▶ _Set task_
Give the records back with every "computer-use agent" swapped for "desktop assistant", leaving everything else the same.

▶ _Input rows_
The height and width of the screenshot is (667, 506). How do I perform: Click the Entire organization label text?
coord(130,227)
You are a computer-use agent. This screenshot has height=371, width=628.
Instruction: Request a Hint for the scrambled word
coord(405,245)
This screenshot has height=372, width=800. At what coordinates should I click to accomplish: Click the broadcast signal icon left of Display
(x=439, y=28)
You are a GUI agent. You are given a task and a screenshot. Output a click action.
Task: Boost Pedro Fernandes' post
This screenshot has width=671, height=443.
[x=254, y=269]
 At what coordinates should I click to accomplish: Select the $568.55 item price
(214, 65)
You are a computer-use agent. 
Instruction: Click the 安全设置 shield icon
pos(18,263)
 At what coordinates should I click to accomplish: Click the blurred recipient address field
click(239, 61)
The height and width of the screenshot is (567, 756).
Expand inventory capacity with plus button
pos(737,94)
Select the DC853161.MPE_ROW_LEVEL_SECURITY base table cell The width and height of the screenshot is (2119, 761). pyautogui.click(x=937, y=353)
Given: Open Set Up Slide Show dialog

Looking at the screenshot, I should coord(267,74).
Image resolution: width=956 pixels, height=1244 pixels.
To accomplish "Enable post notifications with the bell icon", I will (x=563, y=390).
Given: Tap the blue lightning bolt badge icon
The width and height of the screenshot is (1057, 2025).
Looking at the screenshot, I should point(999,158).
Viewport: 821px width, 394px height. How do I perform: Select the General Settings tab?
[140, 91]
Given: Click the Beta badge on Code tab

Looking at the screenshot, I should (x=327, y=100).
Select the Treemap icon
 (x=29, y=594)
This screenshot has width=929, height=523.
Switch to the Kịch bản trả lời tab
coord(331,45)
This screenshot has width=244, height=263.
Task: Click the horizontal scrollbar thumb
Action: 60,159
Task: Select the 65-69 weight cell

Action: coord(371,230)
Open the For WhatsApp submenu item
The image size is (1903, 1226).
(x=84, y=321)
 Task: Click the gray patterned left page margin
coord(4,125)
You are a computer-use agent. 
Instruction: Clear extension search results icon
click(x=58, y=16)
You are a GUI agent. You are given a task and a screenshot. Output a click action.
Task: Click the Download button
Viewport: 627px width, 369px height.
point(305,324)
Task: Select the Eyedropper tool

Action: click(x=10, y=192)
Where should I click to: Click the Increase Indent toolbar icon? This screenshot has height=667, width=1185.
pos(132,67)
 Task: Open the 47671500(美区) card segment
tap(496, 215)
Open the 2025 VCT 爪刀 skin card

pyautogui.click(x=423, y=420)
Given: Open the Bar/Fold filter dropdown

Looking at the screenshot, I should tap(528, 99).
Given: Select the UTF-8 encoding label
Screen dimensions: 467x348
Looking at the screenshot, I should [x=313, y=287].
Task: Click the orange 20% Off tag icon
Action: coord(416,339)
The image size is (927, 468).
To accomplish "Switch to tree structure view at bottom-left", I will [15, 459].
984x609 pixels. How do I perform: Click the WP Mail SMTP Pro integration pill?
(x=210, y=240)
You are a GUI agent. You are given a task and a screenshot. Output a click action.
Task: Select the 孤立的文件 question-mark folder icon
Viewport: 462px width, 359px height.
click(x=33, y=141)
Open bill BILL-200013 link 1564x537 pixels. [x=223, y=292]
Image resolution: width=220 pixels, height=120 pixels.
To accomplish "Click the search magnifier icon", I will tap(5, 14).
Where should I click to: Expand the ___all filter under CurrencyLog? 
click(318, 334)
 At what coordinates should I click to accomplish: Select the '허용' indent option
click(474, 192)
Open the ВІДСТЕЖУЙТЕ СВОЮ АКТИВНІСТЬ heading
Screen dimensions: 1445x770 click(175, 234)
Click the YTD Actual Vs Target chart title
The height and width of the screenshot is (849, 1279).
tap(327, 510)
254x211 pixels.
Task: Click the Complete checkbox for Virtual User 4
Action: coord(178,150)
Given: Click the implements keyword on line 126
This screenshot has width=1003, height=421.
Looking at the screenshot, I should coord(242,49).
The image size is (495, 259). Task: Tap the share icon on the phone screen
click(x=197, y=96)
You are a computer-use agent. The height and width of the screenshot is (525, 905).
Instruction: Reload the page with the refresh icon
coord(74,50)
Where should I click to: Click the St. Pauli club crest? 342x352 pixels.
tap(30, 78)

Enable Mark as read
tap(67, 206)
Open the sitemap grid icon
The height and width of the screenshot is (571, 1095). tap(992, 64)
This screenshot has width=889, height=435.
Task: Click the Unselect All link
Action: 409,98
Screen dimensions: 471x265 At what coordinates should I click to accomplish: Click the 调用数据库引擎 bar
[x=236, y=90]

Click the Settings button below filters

▶ _Correct response_
The height and width of the screenshot is (667, 506). How do I perform: Click the Entire organization label text?
coord(130,227)
You are a desktop assistant. This screenshot has height=371, width=628.
Instruction: Request a Hint for the scrambled word
coord(405,245)
This screenshot has height=372, width=800. At what coordinates should I click to accomplish: Click the broadcast signal icon left of Display
(x=439, y=28)
You are a GUI agent. You are given a task and a screenshot. Output a click action.
Task: Boost Pedro Fernandes' post
This screenshot has width=671, height=443.
[x=254, y=269]
 At what coordinates should I click to accomplish: Select the $568.55 item price
(214, 65)
You are a desktop assistant. 
Instruction: Click the 安全设置 shield icon
pos(18,263)
 At what coordinates should I click to accomplish: Click the blurred recipient address field
click(239, 61)
The height and width of the screenshot is (567, 756).
Expand inventory capacity with plus button
pos(737,94)
Select the DC853161.MPE_ROW_LEVEL_SECURITY base table cell The width and height of the screenshot is (2119, 761). pyautogui.click(x=937, y=353)
Given: Open Set Up Slide Show dialog

Looking at the screenshot, I should coord(267,74).
Image resolution: width=956 pixels, height=1244 pixels.
To accomplish "Enable post notifications with the bell icon", I will (x=563, y=390).
Given: Tap the blue lightning bolt badge icon
The width and height of the screenshot is (1057, 2025).
Looking at the screenshot, I should point(999,158).
Viewport: 821px width, 394px height. How do I perform: Select the General Settings tab?
[140, 91]
Given: Click the Beta badge on Code tab

Looking at the screenshot, I should (x=327, y=100).
Select the Treemap icon
 (x=29, y=594)
This screenshot has width=929, height=523.
Switch to the Kịch bản trả lời tab
coord(331,45)
This screenshot has width=244, height=263.
Task: Click the horizontal scrollbar thumb
Action: 60,159
Task: Select the 65-69 weight cell

Action: coord(371,230)
Open the For WhatsApp submenu item
The image size is (1903, 1226).
(x=84, y=321)
 Task: Click the gray patterned left page margin
coord(4,125)
You are a desktop assistant. 
Instruction: Clear extension search results icon
click(x=58, y=16)
You are a GUI agent. You are given a task and a screenshot. Output a click action.
Task: Click the Download button
Viewport: 627px width, 369px height.
point(305,324)
Task: Select the Eyedropper tool

Action: click(x=10, y=192)
Where should I click to: Click the Increase Indent toolbar icon? This screenshot has height=667, width=1185.
pos(132,67)
 Task: Open the 47671500(美区) card segment
tap(496, 215)
Open the 2025 VCT 爪刀 skin card

pyautogui.click(x=423, y=420)
Given: Open the Bar/Fold filter dropdown

Looking at the screenshot, I should tap(528, 99).
Given: Select the UTF-8 encoding label
Screen dimensions: 467x348
Looking at the screenshot, I should [x=313, y=287].
Task: Click the orange 20% Off tag icon
Action: coord(416,339)
The image size is (927, 468).
To accomplish "Switch to tree structure view at bottom-left", I will [15, 459].
984x609 pixels. How do I perform: Click the WP Mail SMTP Pro integration pill?
(x=210, y=240)
You are a GUI agent. You are given a task and a screenshot. Output a click action.
Task: Select the 孤立的文件 question-mark folder icon
Viewport: 462px width, 359px height.
click(x=33, y=141)
Open bill BILL-200013 link 1564x537 pixels. [x=223, y=292]
Image resolution: width=220 pixels, height=120 pixels.
To accomplish "Click the search magnifier icon", I will tap(5, 14).
Where should I click to: Expand the ___all filter under CurrencyLog? 
click(318, 334)
 At what coordinates should I click to accomplish: Select the '허용' indent option
click(474, 192)
Open the ВІДСТЕЖУЙТЕ СВОЮ АКТИВНІСТЬ heading
Screen dimensions: 1445x770 click(175, 234)
Click the YTD Actual Vs Target chart title
The height and width of the screenshot is (849, 1279).
tap(327, 510)
254x211 pixels.
Task: Click the Complete checkbox for Virtual User 4
Action: coord(178,150)
Given: Click the implements keyword on line 126
This screenshot has width=1003, height=421.
Looking at the screenshot, I should coord(242,49).
The image size is (495, 259). Task: Tap the share icon on the phone screen
click(x=197, y=96)
You are a desktop assistant. The height and width of the screenshot is (525, 905).
Instruction: Reload the page with the refresh icon
coord(74,50)
Where should I click to: Click the St. Pauli club crest? 342x352 pixels.
tap(30, 78)

Enable Mark as read
tap(67, 206)
Open the sitemap grid icon
The height and width of the screenshot is (571, 1095). tap(992, 64)
This screenshot has width=889, height=435.
Task: Click the Unselect All link
Action: 409,98
Screen dimensions: 471x265 At what coordinates should I click to accomplish: Click the 调用数据库引擎 bar
[x=236, y=90]

Click the Settings button below filters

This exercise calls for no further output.